Y la muerte deja las imágenes más crudas:

“Otro de mis compañeros tuvo una muerte lenta. Quedó tirado en el piso y empezó a nombrar todo lo que podía ver, y a repetirlo como un niño que recién aprende a hablar: ‘Montañas… árbol… pájaro… cielo…’ hasta que llegó el final.”

Pero los sentimientos humanos afloran:

“Pasé el año nuevo con Sasha en un operativo. Apilando en forma de pirámide unos fusiles hicimos un árbol de navidad, y hasta colgamos unas granadas como si fueran regalos. Escribimos ‘Feliz Año Nuevo!!!’ con pasta de diente en un lanzacohetes, y por algún motivo pusimos tres signos de exclamación.”

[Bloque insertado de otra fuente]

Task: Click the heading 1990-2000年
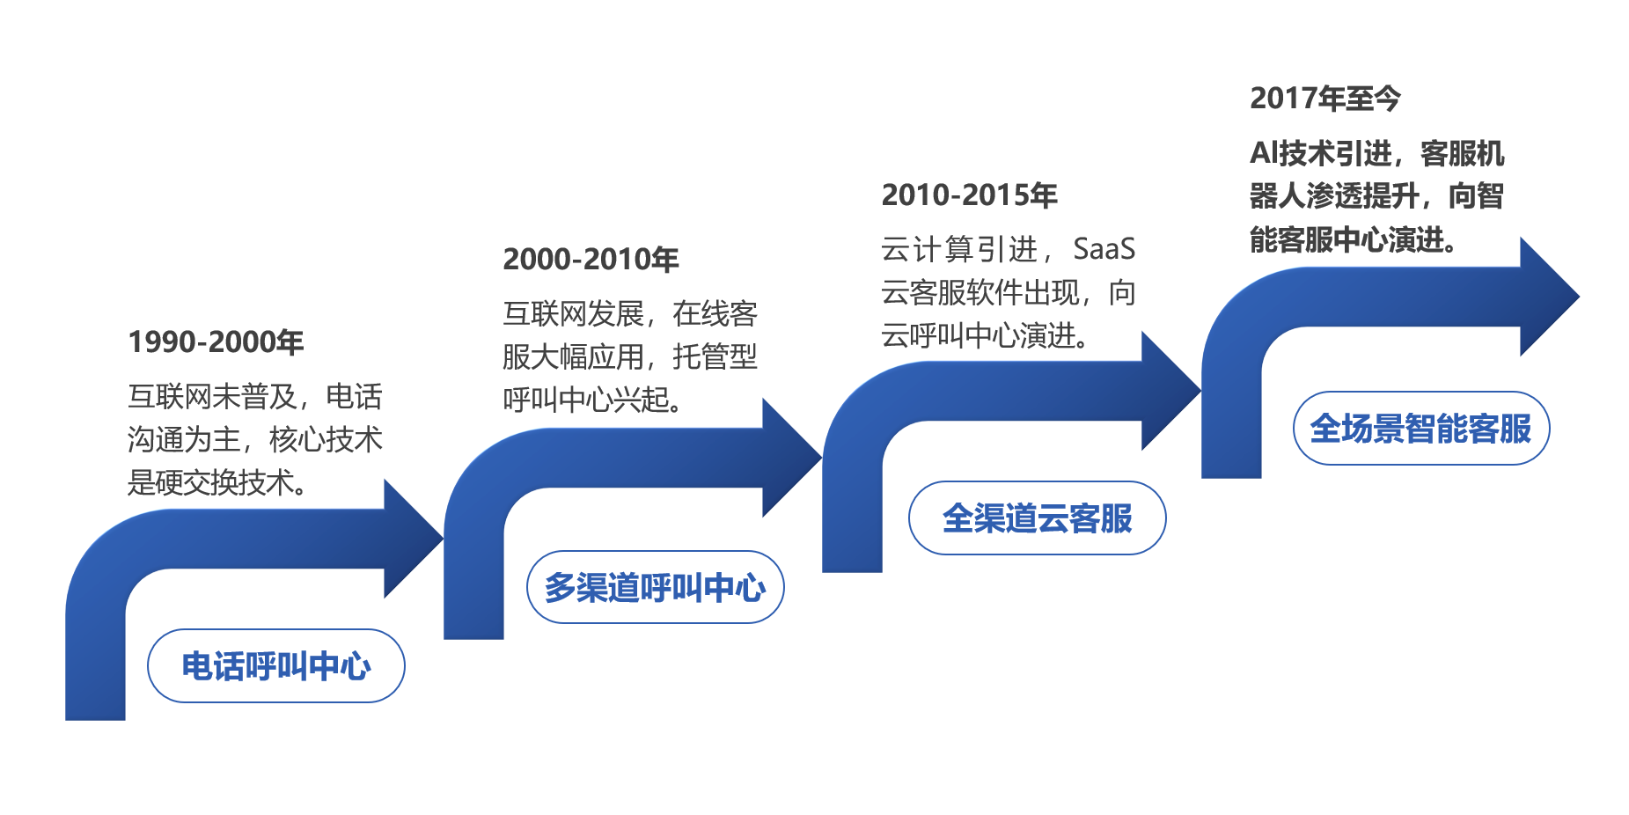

Y como en toda guerra, está también el desconsuelo de los sobrevivientes, que vuelven al olvido y la marginación:

“Éramos una gran familia allí, pero ya intuíamos que al regresar a casa seríamos una generación perdida y olvidada.”

A medida que iba pasando las páginas no pude evitar trazar un paralelo con las historias de los excombatientes de la guerra de Malvinas –que enfrentó a Argentina y el Reino Unido en 1982–. Gran parte de los soldados soviéticos asignados a Afganistán eran jóvenes. Chicos de 18 a 20 años, con poca formación militar y de zonas frías (Ucrania, Bielorrusia, Lituania) que tenían muchas dificultades en adaptarse al clima desértico y caluroso de Afganistán. Algo parecido sucedió con los argentinos –de la misma edad– que fueron desde regiones del norte yla Mesopotamia (con un clima caluroso y húmedo) al frío antártico del Atlántico sur.

Es obvio que las circunstancias y los conflictos son diferentes (la invasión soviética a Afganistán duró casi diez años y la guerra de Malvinas unos pocos meses) y que los roles están invertidos (en este caso la URSS entró al conflicto como superpotencia y la Argentina como un país del tercer mundo) pero si vamos a las historias y los relatos, es escalofriante el paralelo que uno puede trazar. La vergüenza de los que regresan, su marginación y caída en la depresión o las adicciones, la indiferencia de una sociedad que sigue su vida como si nada pasara.

Porque como pasó en Malvinas, las guerras también pueden perderse en casa. Así lo dice un veterano:

“¿Quién dice que perdimos la guerra? Aquí es donde la perdimos, aquí, en casa, en nuestro propio país.”